[Items listed in a dataset]
((

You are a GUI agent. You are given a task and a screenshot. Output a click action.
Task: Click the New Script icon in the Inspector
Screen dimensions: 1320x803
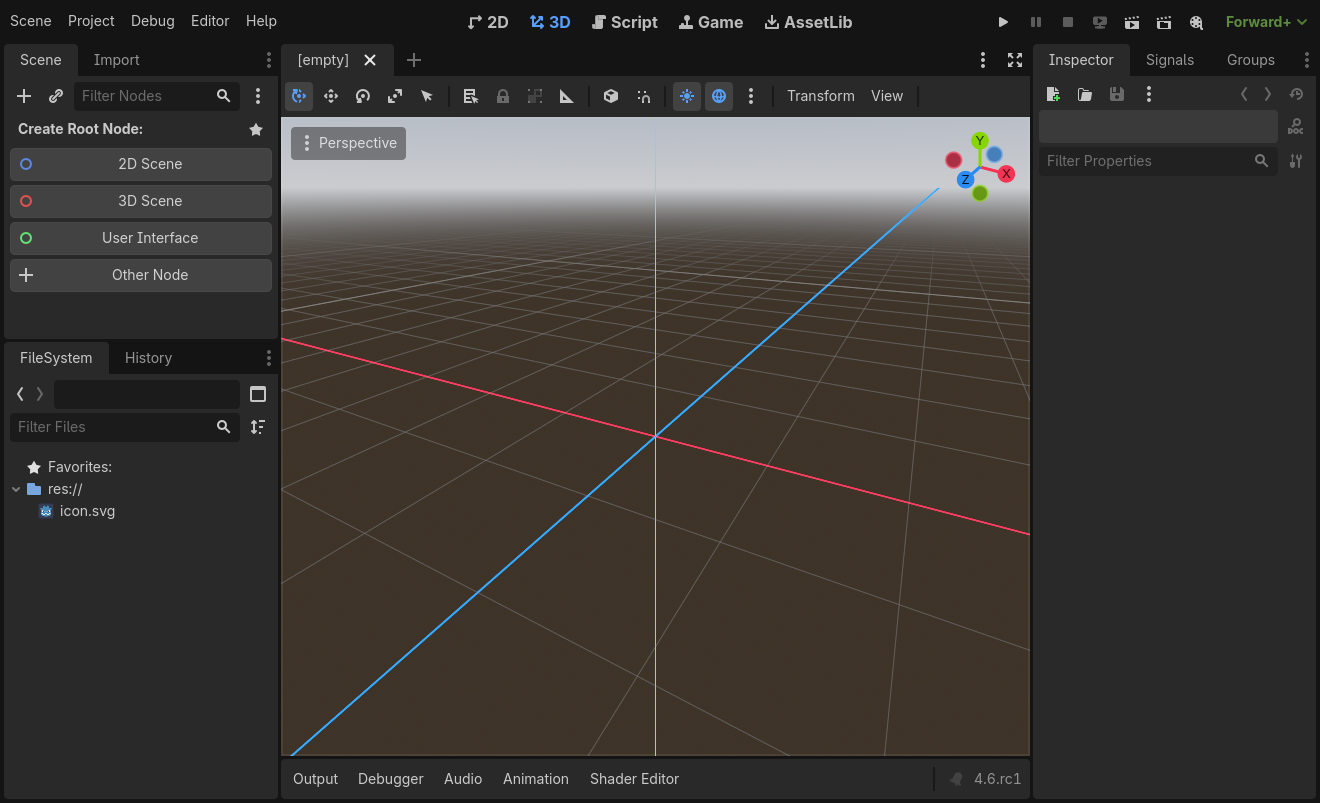pyautogui.click(x=1053, y=93)
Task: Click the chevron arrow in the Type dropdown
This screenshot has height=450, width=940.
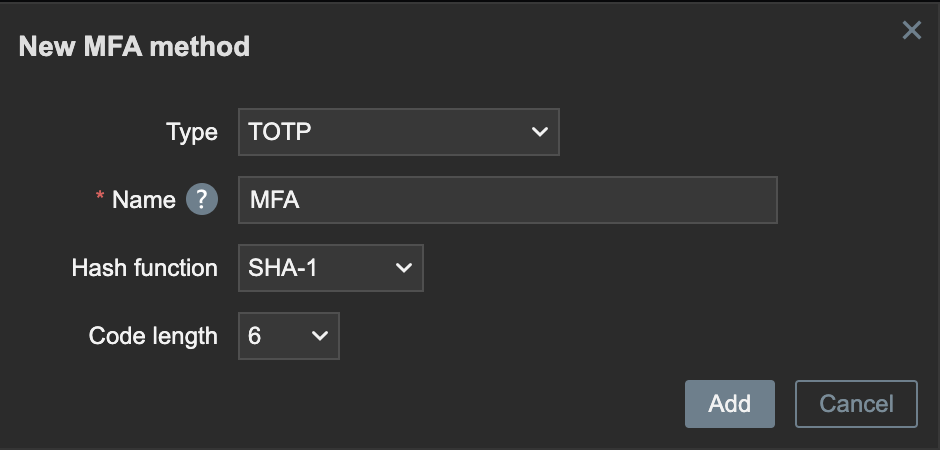Action: click(x=540, y=132)
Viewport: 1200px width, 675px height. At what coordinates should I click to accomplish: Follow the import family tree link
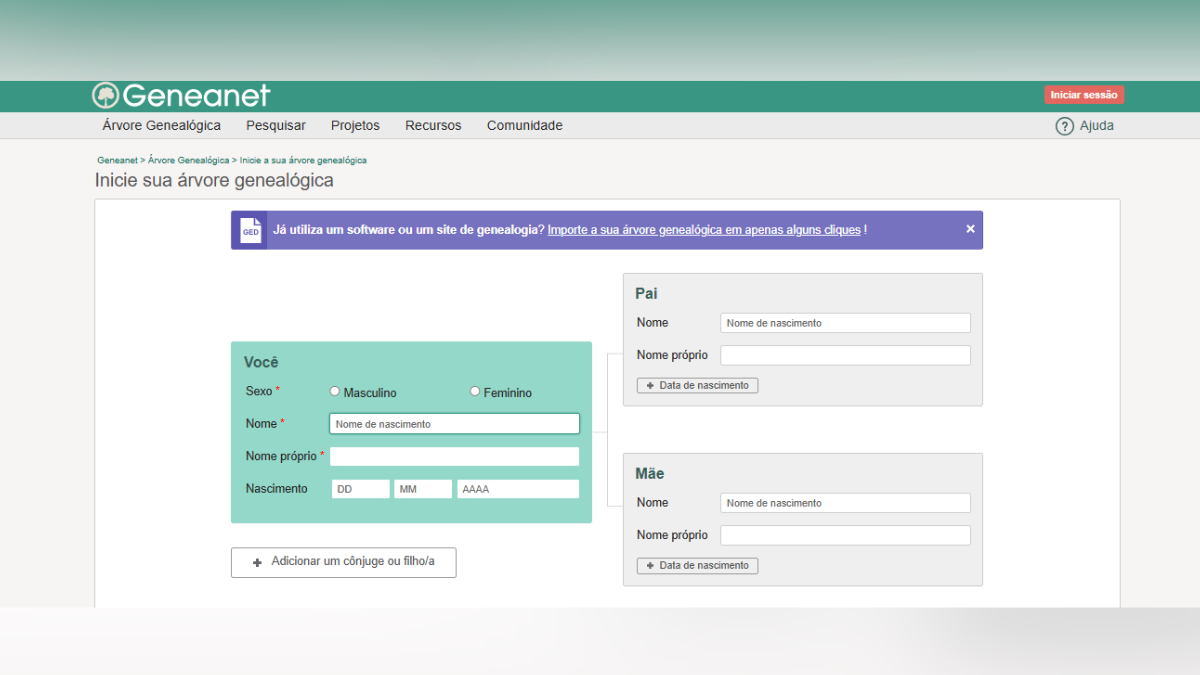coord(704,230)
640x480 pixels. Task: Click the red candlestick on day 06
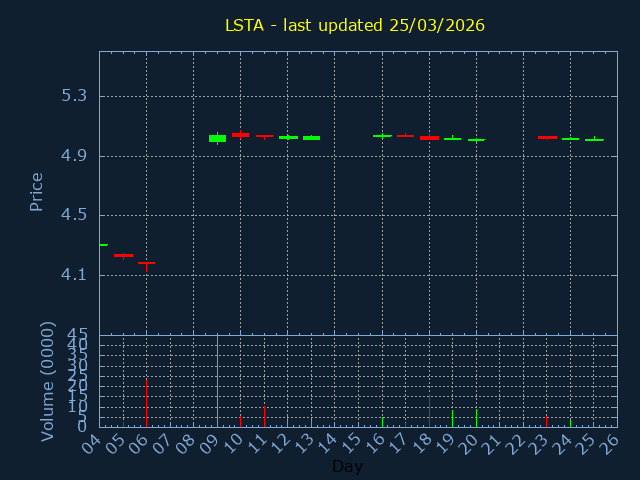click(x=146, y=263)
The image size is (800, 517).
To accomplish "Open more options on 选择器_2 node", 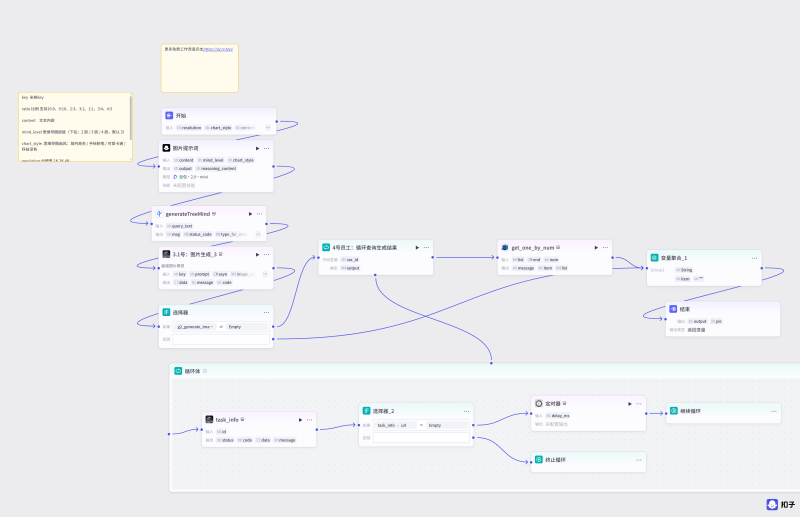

))

WRITTEN REQUEST: Please rename "screenshot" to "screen capture" wherever it occurs in all of the records above, keeping everything else the same. Leave the pictures out of your answer.

REPLY:
You are a GUI agent. You are given a task and a screen capture. Output a click action.
Task: Click the New Script icon in the Inspector
Screen dimensions: 1320x803
pyautogui.click(x=1053, y=93)
Task: Click the chevron arrow in the Type dropdown
This screen capture has height=450, width=940.
Action: click(x=540, y=132)
Viewport: 1200px width, 675px height. At what coordinates should I click to accomplish: Follow the import family tree link
coord(704,230)
640x480 pixels. Task: Click the red candlestick on day 06
click(x=146, y=263)
The image size is (800, 517).
To accomplish "Open more options on 选择器_2 node", 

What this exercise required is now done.